Required action:
The full set of entries must be copied exactly.

Records for this task:
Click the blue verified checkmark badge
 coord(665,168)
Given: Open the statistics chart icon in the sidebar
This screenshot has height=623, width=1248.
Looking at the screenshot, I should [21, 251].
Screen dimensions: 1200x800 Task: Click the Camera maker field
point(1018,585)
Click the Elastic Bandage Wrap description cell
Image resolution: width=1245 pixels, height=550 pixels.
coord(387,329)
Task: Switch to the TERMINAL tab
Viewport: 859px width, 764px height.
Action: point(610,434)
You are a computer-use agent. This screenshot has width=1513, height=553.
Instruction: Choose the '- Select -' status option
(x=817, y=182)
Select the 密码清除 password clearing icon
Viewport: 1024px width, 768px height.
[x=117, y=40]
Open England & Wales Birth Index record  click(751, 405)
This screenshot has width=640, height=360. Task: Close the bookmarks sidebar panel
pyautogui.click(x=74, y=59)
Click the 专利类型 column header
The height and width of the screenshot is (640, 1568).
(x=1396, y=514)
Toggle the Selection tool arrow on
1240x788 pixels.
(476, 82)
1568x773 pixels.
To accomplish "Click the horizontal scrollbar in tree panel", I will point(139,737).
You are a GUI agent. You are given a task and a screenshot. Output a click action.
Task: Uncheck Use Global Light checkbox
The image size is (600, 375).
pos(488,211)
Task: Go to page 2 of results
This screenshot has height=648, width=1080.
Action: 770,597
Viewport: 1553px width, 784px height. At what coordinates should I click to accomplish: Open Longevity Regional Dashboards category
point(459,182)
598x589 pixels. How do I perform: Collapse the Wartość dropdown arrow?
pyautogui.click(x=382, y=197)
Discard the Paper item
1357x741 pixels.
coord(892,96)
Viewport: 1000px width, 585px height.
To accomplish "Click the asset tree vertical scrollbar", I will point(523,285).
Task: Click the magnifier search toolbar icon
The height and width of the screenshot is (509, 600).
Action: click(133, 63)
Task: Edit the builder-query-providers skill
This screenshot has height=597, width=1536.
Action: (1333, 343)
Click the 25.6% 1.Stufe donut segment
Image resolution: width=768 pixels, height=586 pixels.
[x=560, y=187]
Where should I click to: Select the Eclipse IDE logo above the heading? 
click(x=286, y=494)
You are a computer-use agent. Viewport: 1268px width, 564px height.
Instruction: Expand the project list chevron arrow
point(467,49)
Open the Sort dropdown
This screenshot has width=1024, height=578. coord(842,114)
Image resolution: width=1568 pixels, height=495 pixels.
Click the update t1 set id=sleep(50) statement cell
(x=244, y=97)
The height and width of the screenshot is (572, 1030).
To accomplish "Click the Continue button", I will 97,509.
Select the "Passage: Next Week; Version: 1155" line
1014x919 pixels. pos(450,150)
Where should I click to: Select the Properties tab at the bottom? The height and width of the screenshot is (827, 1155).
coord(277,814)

Solution for this problem:
Click the blue verified checkmark badge
 coord(665,168)
Given: Open the statistics chart icon in the sidebar
This screenshot has height=623, width=1248.
Looking at the screenshot, I should [21, 251].
Screen dimensions: 1200x800 Task: Click the Camera maker field
point(1018,585)
Click the Elastic Bandage Wrap description cell
Image resolution: width=1245 pixels, height=550 pixels.
coord(387,329)
Task: Switch to the TERMINAL tab
Viewport: 859px width, 764px height.
Action: point(610,434)
You are a computer-use agent. This screenshot has width=1513, height=553.
Instruction: Choose the '- Select -' status option
(x=817, y=182)
Select the 密码清除 password clearing icon
Viewport: 1024px width, 768px height.
[x=117, y=40]
Open England & Wales Birth Index record  click(751, 405)
This screenshot has width=640, height=360. Task: Close the bookmarks sidebar panel
pyautogui.click(x=74, y=59)
Click the 专利类型 column header
The height and width of the screenshot is (640, 1568).
(x=1396, y=514)
Toggle the Selection tool arrow on
1240x788 pixels.
(476, 82)
1568x773 pixels.
To accomplish "Click the horizontal scrollbar in tree panel", I will point(139,737).
You are a GUI agent. You are given a task and a screenshot. Output a click action.
Task: Uncheck Use Global Light checkbox
The image size is (600, 375).
pos(488,211)
Task: Go to page 2 of results
This screenshot has height=648, width=1080.
Action: 770,597
Viewport: 1553px width, 784px height. At what coordinates should I click to accomplish: Open Longevity Regional Dashboards category
point(459,182)
598x589 pixels. How do I perform: Collapse the Wartość dropdown arrow?
pyautogui.click(x=382, y=197)
Discard the Paper item
1357x741 pixels.
coord(892,96)
Viewport: 1000px width, 585px height.
To accomplish "Click the asset tree vertical scrollbar", I will point(523,285).
Task: Click the magnifier search toolbar icon
The height and width of the screenshot is (509, 600).
Action: click(133, 63)
Task: Edit the builder-query-providers skill
This screenshot has height=597, width=1536.
Action: (1333, 343)
Click the 25.6% 1.Stufe donut segment
Image resolution: width=768 pixels, height=586 pixels.
[x=560, y=187]
Where should I click to: Select the Eclipse IDE logo above the heading? 
click(x=286, y=494)
You are a computer-use agent. Viewport: 1268px width, 564px height.
Instruction: Expand the project list chevron arrow
point(467,49)
Open the Sort dropdown
This screenshot has width=1024, height=578. coord(842,114)
Image resolution: width=1568 pixels, height=495 pixels.
Click the update t1 set id=sleep(50) statement cell
(x=244, y=97)
The height and width of the screenshot is (572, 1030).
To accomplish "Click the Continue button", I will 97,509.
Select the "Passage: Next Week; Version: 1155" line
1014x919 pixels. pos(450,150)
Where should I click to: Select the Properties tab at the bottom? The height and width of the screenshot is (827, 1155).
coord(277,814)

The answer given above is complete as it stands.